_DATASET CONTENT:_

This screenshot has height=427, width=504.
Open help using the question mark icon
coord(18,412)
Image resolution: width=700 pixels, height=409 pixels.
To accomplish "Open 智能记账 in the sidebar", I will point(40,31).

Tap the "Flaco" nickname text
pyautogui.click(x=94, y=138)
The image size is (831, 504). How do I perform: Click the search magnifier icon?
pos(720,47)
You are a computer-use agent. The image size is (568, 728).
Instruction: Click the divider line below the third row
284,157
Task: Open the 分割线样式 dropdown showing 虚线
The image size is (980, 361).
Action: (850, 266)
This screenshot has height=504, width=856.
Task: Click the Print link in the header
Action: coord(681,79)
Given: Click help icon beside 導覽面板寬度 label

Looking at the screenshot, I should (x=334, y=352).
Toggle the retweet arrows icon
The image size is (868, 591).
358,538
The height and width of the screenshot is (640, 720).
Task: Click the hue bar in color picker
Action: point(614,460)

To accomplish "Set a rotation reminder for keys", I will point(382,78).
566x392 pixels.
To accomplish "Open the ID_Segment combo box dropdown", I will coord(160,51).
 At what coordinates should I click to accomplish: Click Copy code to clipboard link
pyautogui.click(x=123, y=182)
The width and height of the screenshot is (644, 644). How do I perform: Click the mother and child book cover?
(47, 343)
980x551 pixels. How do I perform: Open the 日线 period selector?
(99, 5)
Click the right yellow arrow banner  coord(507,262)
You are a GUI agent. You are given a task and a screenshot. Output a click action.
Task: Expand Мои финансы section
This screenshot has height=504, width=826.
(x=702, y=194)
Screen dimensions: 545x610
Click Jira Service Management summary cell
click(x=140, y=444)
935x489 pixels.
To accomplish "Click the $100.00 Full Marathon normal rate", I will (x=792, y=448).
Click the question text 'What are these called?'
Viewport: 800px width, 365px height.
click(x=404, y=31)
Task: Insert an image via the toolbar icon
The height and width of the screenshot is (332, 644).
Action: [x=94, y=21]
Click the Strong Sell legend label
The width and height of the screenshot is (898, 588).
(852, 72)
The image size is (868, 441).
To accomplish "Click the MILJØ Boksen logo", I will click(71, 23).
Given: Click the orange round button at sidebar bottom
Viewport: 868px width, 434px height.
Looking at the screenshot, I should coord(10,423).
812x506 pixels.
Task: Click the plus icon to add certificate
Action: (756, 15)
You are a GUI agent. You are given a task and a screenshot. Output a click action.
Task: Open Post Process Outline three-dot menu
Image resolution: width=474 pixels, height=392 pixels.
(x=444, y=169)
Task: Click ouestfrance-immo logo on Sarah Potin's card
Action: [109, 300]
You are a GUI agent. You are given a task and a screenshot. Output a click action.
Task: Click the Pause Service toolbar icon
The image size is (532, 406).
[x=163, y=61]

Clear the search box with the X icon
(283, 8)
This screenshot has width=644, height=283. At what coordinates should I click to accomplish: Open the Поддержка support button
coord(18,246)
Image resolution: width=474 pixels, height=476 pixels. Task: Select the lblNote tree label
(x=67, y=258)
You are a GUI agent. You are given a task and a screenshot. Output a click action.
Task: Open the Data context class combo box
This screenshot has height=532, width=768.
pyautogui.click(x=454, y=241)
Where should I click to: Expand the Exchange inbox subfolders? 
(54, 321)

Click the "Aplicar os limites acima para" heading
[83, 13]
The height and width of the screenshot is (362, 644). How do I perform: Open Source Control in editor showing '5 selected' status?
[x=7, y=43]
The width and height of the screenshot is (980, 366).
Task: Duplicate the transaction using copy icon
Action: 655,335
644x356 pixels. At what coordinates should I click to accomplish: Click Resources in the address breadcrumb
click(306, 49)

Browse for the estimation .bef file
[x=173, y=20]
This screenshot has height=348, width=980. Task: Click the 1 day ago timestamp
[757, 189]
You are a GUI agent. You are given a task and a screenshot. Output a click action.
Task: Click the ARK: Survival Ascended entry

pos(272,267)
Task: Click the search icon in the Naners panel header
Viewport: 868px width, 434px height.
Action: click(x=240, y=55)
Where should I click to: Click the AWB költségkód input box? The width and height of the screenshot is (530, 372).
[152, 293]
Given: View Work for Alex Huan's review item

_WHAT IS EXPECTED:_ Your task is to give back every record exactly.

_RESULT OF THIS EXERCISE:_
This screenshot has height=427, width=504.
Open help using the question mark icon
coord(18,412)
Image resolution: width=700 pixels, height=409 pixels.
To accomplish "Open 智能记账 in the sidebar", I will point(40,31).

Tap the "Flaco" nickname text
pyautogui.click(x=94, y=138)
The image size is (831, 504). How do I perform: Click the search magnifier icon?
pos(720,47)
You are a computer-use agent. The image size is (568, 728).
Instruction: Click the divider line below the third row
284,157
Task: Open the 分割线样式 dropdown showing 虚线
The image size is (980, 361).
Action: (850, 266)
This screenshot has height=504, width=856.
Task: Click the Print link in the header
Action: coord(681,79)
Given: Click help icon beside 導覽面板寬度 label

Looking at the screenshot, I should (x=334, y=352).
Toggle the retweet arrows icon
The image size is (868, 591).
358,538
The height and width of the screenshot is (640, 720).
Task: Click the hue bar in color picker
Action: point(614,460)

To accomplish "Set a rotation reminder for keys", I will point(382,78).
566x392 pixels.
To accomplish "Open the ID_Segment combo box dropdown", I will coord(160,51).
 At what coordinates should I click to accomplish: Click Copy code to clipboard link
pyautogui.click(x=123, y=182)
The width and height of the screenshot is (644, 644). How do I perform: Click the mother and child book cover?
(47, 343)
980x551 pixels. How do I perform: Open the 日线 period selector?
(99, 5)
Click the right yellow arrow banner  coord(507,262)
You are a GUI agent. You are given a task and a screenshot. Output a click action.
Task: Expand Мои финансы section
This screenshot has height=504, width=826.
(x=702, y=194)
Screen dimensions: 545x610
Click Jira Service Management summary cell
click(x=140, y=444)
935x489 pixels.
To accomplish "Click the $100.00 Full Marathon normal rate", I will (x=792, y=448).
Click the question text 'What are these called?'
Viewport: 800px width, 365px height.
click(x=404, y=31)
Task: Insert an image via the toolbar icon
The height and width of the screenshot is (332, 644).
Action: [x=94, y=21]
Click the Strong Sell legend label
The width and height of the screenshot is (898, 588).
(852, 72)
The image size is (868, 441).
To accomplish "Click the MILJØ Boksen logo", I will click(71, 23).
Given: Click the orange round button at sidebar bottom
Viewport: 868px width, 434px height.
Looking at the screenshot, I should coord(10,423).
812x506 pixels.
Task: Click the plus icon to add certificate
Action: (756, 15)
You are a GUI agent. You are given a task and a screenshot. Output a click action.
Task: Open Post Process Outline three-dot menu
Image resolution: width=474 pixels, height=392 pixels.
(x=444, y=169)
Task: Click ouestfrance-immo logo on Sarah Potin's card
Action: [109, 300]
You are a GUI agent. You are given a task and a screenshot. Output a click action.
Task: Click the Pause Service toolbar icon
The image size is (532, 406).
[x=163, y=61]

Clear the search box with the X icon
(283, 8)
This screenshot has width=644, height=283. At what coordinates should I click to accomplish: Open the Поддержка support button
coord(18,246)
Image resolution: width=474 pixels, height=476 pixels. Task: Select the lblNote tree label
(x=67, y=258)
You are a GUI agent. You are given a task and a screenshot. Output a click action.
Task: Open the Data context class combo box
This screenshot has height=532, width=768.
pyautogui.click(x=454, y=241)
Where should I click to: Expand the Exchange inbox subfolders? 
(54, 321)

Click the "Aplicar os limites acima para" heading
[83, 13]
The height and width of the screenshot is (362, 644). How do I perform: Open Source Control in editor showing '5 selected' status?
[x=7, y=43]
The width and height of the screenshot is (980, 366).
Task: Duplicate the transaction using copy icon
Action: 655,335
644x356 pixels. At what coordinates should I click to accomplish: Click Resources in the address breadcrumb
click(306, 49)

Browse for the estimation .bef file
[x=173, y=20]
This screenshot has height=348, width=980. Task: Click the 1 day ago timestamp
[757, 189]
You are a GUI agent. You are given a task and a screenshot. Output a click action.
Task: Click the ARK: Survival Ascended entry

pos(272,267)
Task: Click the search icon in the Naners panel header
Viewport: 868px width, 434px height.
Action: click(x=240, y=55)
Where should I click to: Click the AWB költségkód input box? The width and height of the screenshot is (530, 372).
[152, 293]
Given: View Work for Alex Huan's review item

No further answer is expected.